We use models alongside observational datasets to study atmospheric composition and climate.

GFDL CM3/AM3 Chemistry-Climate Model: A recently developed NOAA GFDL general circulation model that includes fully coupled tropospheric and stratosphere chemistry in a single mechanism and aerosol-cloud interactions, coupled to a dynamic vegetation land model (LM3), either coupled to ocean and sea-ice models (CM3) or forced with sea surface temperatures and sea ice distributions (AM3).   AM3 includes an option to nudge the meteorology to “real” winds, enabling us to interpret “snapshot” observations and to evaluate model processes directly with measurements at specific locations and times in the same model used to simulate changes in atmospheric composition and climate.

GFDL LM3: The NOAA GFDL global land model with vegetation dynamics and terrestrial carbon, water, and energy balances [Shevliakova et al., Global Biogeochemical Cycles, 2009; Milly et al., Journal of Hydrometeorology, 2014].  LM3 is coupled to AM3  through several different processes, and is a part of CM3 (see above).  There is a single point configuration of LM3 that enables us to interpret observations from long-term environmental or ecological monitoring sites and advance the understanding of processes altering the land surface and climate.

GEOS-Chem model:  A chemistry-transport model driven with assimilated meteorology that has been extensively used in atmospheric chemistry over the past 15 years, originally developed and  maintained by the Harvard University Atmospheric Chemistry Modeling Group.   We are using GEOS-Chem to examine trends in atmospheric composition in recent decades, as well as for source attribution during regional pollution events.

Brewer is our computer cluster, used in our research to simulate a variety of atmospheric and climate phenomena.

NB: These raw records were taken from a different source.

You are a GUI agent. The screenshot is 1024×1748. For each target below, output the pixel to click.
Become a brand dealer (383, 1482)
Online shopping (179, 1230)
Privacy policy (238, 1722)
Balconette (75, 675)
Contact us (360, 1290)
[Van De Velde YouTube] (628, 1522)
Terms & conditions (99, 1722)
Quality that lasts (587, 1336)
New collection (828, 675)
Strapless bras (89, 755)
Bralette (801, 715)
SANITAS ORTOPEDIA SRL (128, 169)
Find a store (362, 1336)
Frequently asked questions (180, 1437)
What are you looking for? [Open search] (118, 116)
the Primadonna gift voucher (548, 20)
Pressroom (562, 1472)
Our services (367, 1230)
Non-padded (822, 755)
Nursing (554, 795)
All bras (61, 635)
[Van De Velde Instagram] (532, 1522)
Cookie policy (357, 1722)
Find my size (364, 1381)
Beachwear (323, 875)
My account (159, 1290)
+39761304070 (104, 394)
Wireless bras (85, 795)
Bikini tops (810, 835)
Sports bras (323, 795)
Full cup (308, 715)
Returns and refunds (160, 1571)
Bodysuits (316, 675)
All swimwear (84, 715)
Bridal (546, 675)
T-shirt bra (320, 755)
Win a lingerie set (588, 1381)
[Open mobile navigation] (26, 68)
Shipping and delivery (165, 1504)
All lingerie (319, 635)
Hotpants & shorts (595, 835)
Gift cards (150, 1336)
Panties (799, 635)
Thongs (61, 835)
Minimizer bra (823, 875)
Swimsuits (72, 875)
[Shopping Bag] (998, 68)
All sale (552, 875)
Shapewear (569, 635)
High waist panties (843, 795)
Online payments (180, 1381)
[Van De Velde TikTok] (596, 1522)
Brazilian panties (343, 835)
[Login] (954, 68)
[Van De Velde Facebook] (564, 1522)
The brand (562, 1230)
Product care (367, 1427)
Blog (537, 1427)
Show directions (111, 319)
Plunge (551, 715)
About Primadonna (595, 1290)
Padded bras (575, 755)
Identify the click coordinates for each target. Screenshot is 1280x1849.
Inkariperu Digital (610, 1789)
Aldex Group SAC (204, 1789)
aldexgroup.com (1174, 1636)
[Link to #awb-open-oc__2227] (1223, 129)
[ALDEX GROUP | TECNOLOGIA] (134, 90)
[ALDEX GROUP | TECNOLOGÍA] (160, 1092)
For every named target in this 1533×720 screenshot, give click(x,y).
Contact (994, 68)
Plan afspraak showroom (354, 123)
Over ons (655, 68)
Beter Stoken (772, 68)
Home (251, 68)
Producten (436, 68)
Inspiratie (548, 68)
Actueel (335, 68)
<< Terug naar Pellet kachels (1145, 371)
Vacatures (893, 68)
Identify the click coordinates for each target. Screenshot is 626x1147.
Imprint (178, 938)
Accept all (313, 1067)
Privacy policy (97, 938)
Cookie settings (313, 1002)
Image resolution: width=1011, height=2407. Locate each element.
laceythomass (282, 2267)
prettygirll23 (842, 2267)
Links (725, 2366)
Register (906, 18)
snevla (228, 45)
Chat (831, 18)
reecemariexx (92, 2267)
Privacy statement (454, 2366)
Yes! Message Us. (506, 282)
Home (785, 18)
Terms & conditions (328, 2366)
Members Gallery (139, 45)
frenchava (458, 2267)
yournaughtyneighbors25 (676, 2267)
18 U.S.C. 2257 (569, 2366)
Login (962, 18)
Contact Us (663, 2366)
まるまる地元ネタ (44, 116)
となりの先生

It is named to honor of Alan Brewer and Gordon Dobson, discoverers of the Brewer-Dobson circulation pattern in the atmosphere, which controls the distribution and flow of ozone in our planet. On Brewer we develop and brew new ideas about atmospheric chemistry, air quality, atmospheric dynamics, climate dynamics and variability, climate impacts, the climate of the past and the climate of the future, and the interactions between the atmosphere, oceans and climate, using computer programs known as general circulation models (GCMs), chemical transport models (CTMs), etc. Brewer has 32 compute nodes with a total of 1024 2.4MHZ AMD Opteron processors and 4096GB aggregate memory , a head node, a storage node with RAID-6 72TB capacity, Infiniband QDR 40Gb/s fast interconnect for parallel computations, and a wide variety of scientific software installed.